** Opening Data for processing block **

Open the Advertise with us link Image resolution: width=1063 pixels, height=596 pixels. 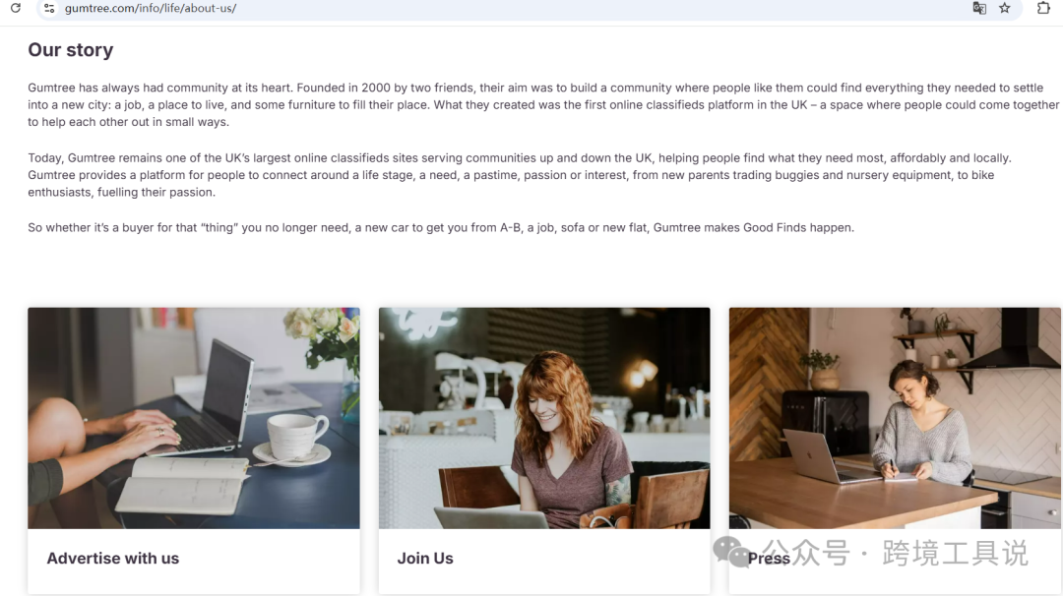coord(112,558)
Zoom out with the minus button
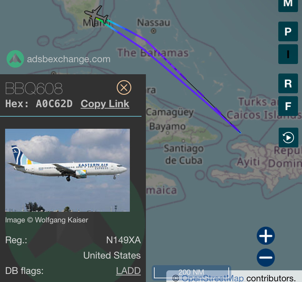 (266, 257)
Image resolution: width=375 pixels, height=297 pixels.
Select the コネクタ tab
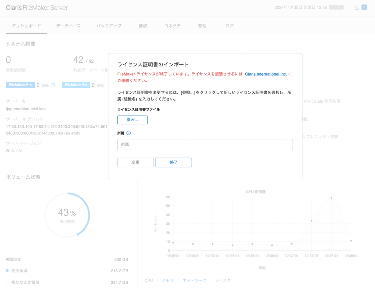172,26
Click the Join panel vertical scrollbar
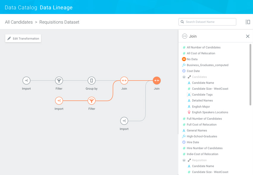This screenshot has height=175, width=253. point(250,74)
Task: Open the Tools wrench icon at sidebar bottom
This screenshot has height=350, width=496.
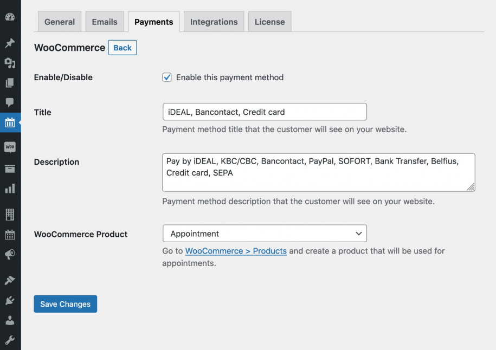Action: (x=10, y=340)
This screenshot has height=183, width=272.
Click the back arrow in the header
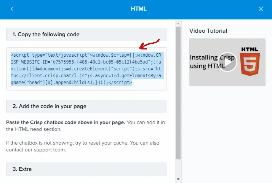(11, 9)
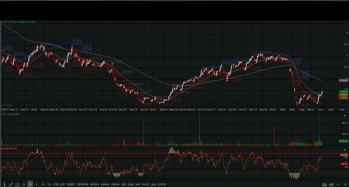This screenshot has width=349, height=187.
Task: Click the info icon in bottom toolbar
Action: tap(4, 184)
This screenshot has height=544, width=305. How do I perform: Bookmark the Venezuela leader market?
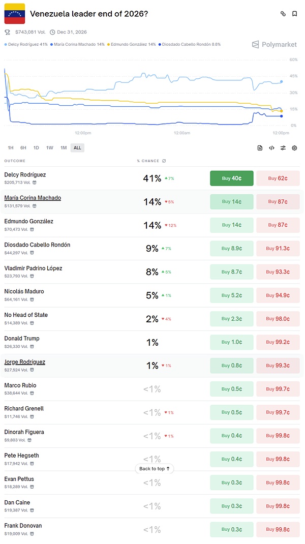294,14
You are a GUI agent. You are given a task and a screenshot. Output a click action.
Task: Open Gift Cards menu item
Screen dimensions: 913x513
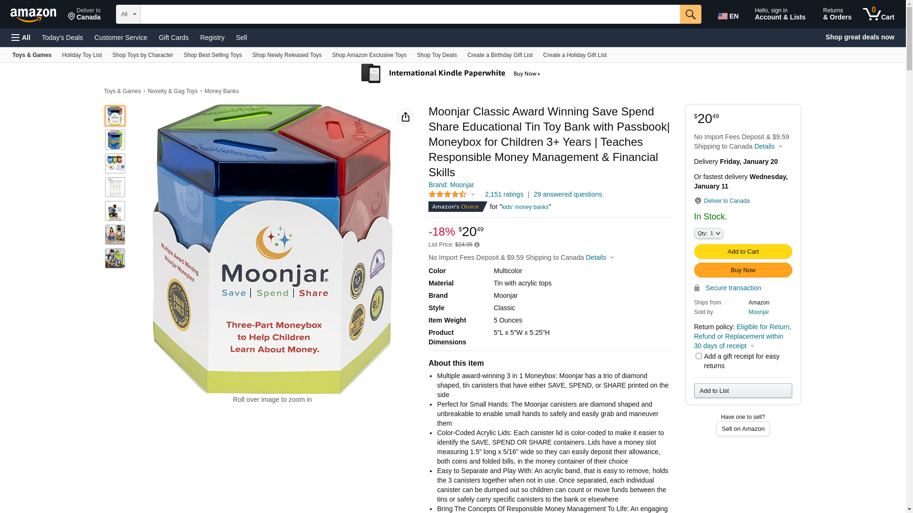(x=174, y=38)
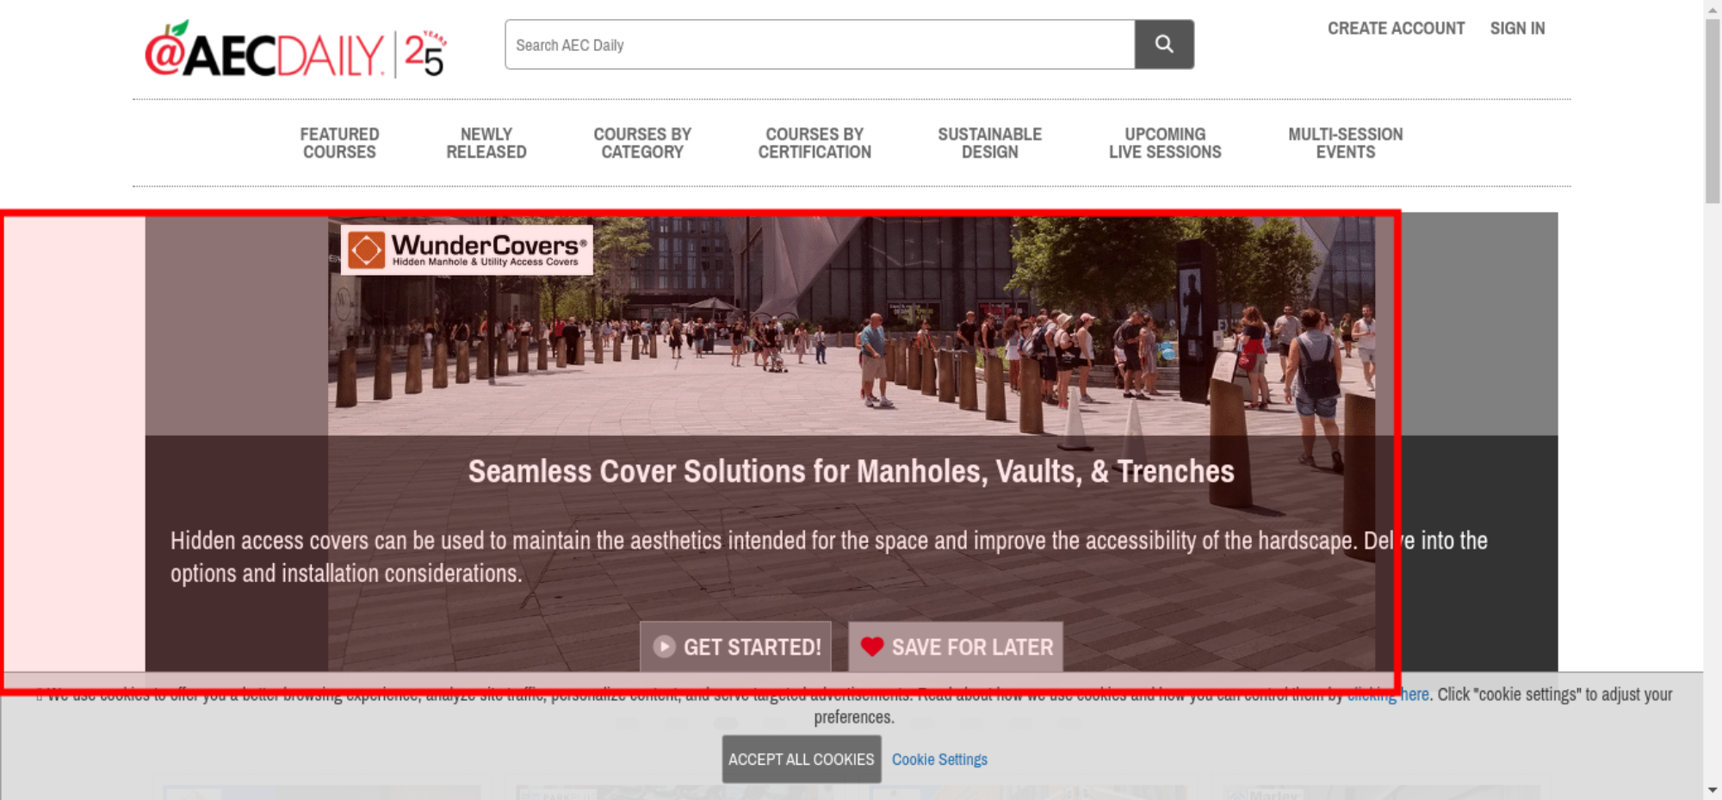Type in the Search AEC Daily field
1722x800 pixels.
tap(820, 45)
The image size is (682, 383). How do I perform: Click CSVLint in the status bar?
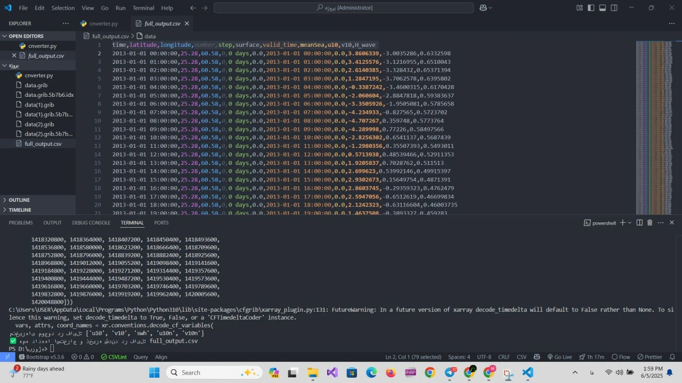[x=115, y=357]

** Closing Data for processing block **

Your assignment
All lines from the one containing "Task: Open Gift Cards menu item" through the end of the data are to be written out exactly, with nothing added; skip the pictures.

Exercise output
Task: Open Gift Cards menu item
Screen dimensions: 913x513
(x=174, y=38)
Type in the Search AEC Daily field
1722x800 pixels.
tap(820, 45)
The image size is (682, 383). How do I perform: Click CSVLint in the status bar?
[x=115, y=357]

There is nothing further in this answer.